Abstract

Based on recent studies in the authors' laboratory on the correlation of cytokines and inflammation in otitis media (OM), the authors hypothesized that in chronic otitis media with effusion (COME) interleukin-8 (IL-8) is responsible for 1. the accumulation of leukocytes in the middle ear cleft and 2. in situ leukocyte activation with subsequent tissue damage. Additionally, the authors hypothesized that IL-8 expression is at least in part under the control of interleukin-1 (IL-1) and tumor necrosis factor (TNF). To begin to test this hypothesis, middle ear effusions (MEE) obtained from children ages 2 to 90 months (mean age, 29 months) undergoing tympanostomy tube placement for the presence of these inflammatory cytokines were analyzed. For these studies, IL-8, interleukin-1 beta (IL-1 beta), tumor necrosis factor-alpha (TNF-alpha), and tumor necrosis factor-beta (TNF-beta) were measured in MEE by radioimmunoassay (RIA) or enzyme-linked immunoassay (ELISA). IL-8, IL-1 beta, TNF-alpha, and TNF-beta were present in 92%, 67%, 77%, and 0% of effusions, respectively. The mean (+/- SEM) values for IL-8, IL-1 beta, and TNF-alpha were 4805 (+/- 913) pg/mg, 4076 (+/- 1510) pg/mg, and 163 (+/- 90) pg/mg. Further analysis indicated that levels of IL-8 correlated with IL-1 beta (R2 = .500, P = .000) and TNF-alpha (R2 = .387, P = .023).
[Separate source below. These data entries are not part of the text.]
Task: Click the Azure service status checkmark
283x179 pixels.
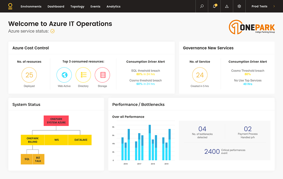Action: coord(52,31)
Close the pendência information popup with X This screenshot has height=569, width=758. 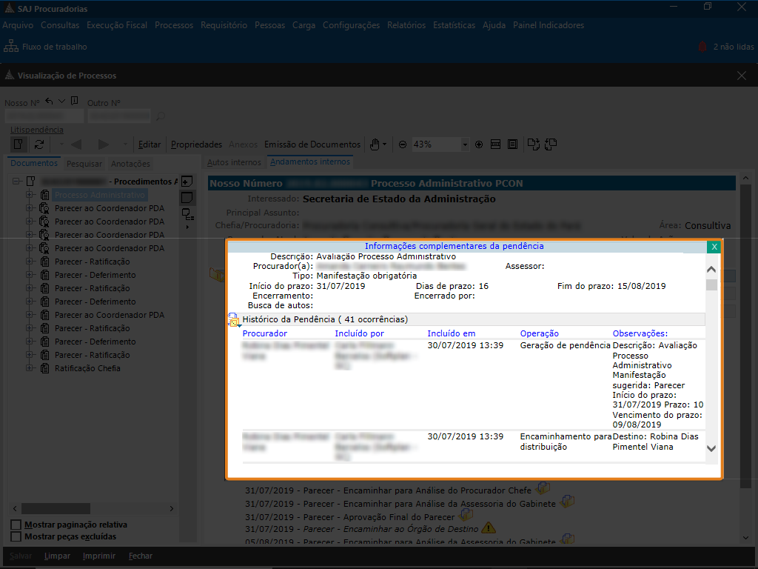tap(714, 247)
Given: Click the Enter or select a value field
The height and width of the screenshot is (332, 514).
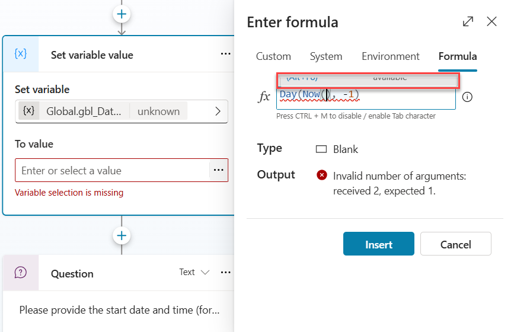Looking at the screenshot, I should click(113, 171).
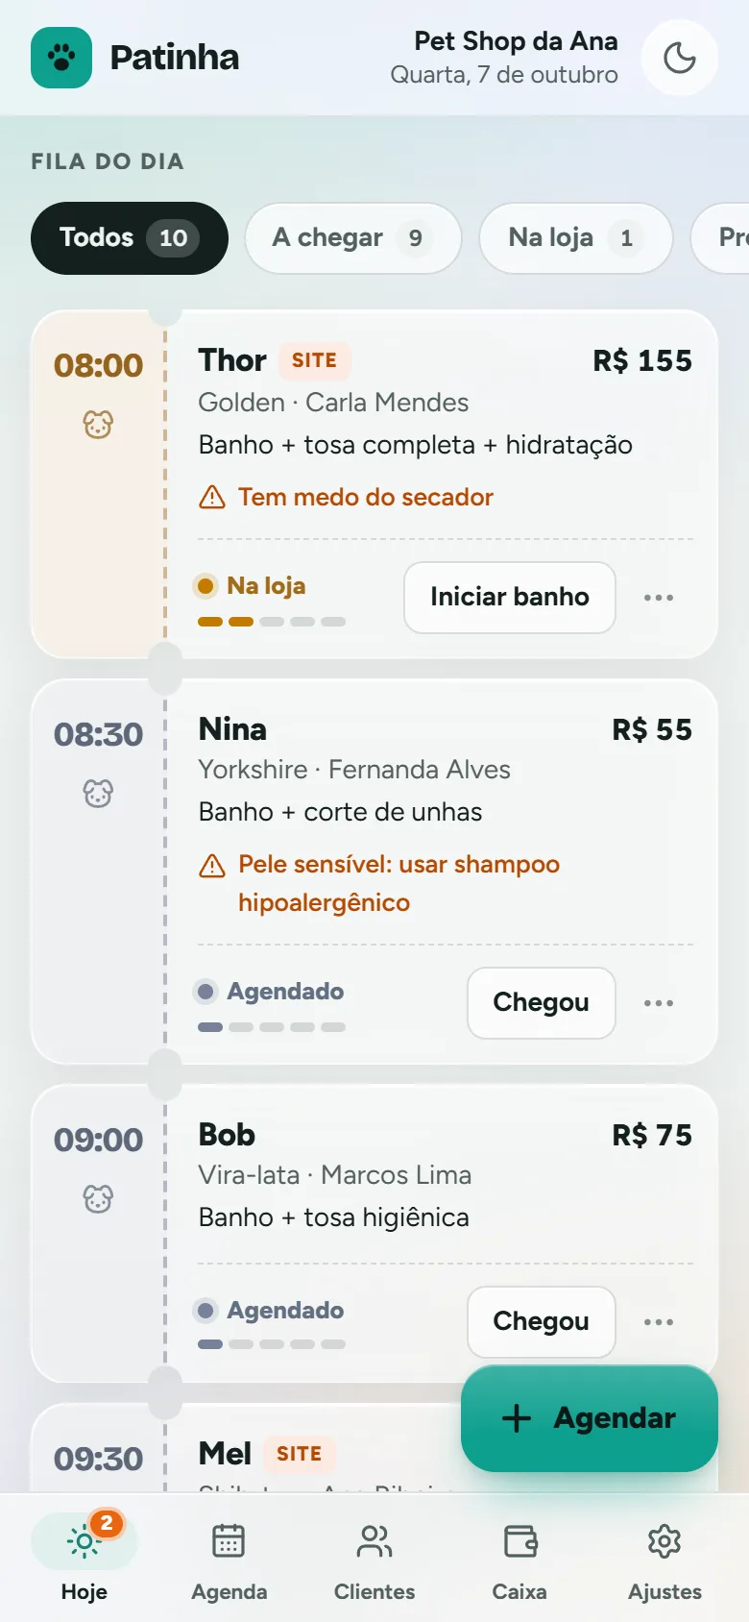Mark Bob as Chegou
Screen dimensions: 749x1622
pyautogui.click(x=542, y=1322)

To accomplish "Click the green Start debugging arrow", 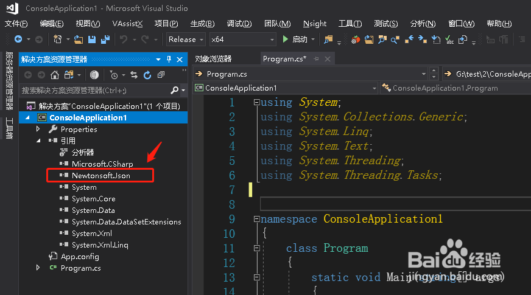I will pyautogui.click(x=285, y=40).
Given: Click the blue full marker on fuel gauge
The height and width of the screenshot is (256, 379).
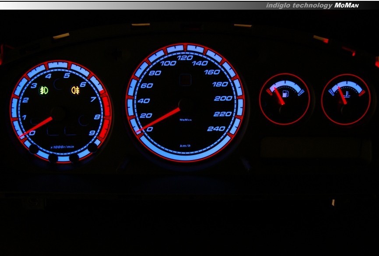Looking at the screenshot, I should tap(301, 92).
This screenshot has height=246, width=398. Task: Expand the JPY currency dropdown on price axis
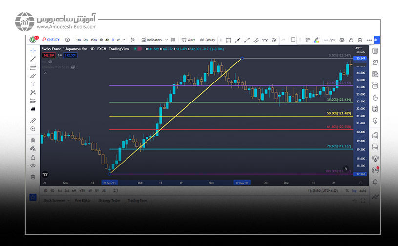[359, 49]
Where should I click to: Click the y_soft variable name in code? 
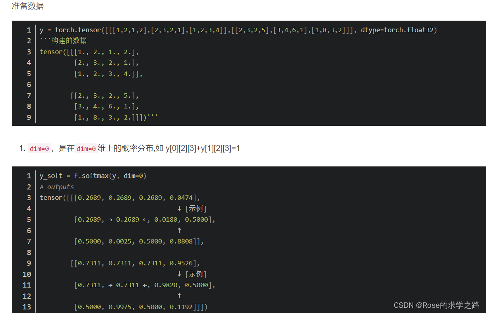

Thus the authors' studies clearly demonstrate that IL-8 is consistently present in the MEE of children with COME and is strongly correlated with levels of IL-1 beta and TNF-alpha, both known inducers of IL-8 production. These results support the authors' hypothesis that IL-1 beta, TNF-alpha, and IL-8 are intimately involved in the inflammatory cascade in the middle ear and suggest regulation of these cytokines as possible sites of future therapeutic intervention in otitis media with effusion (OME).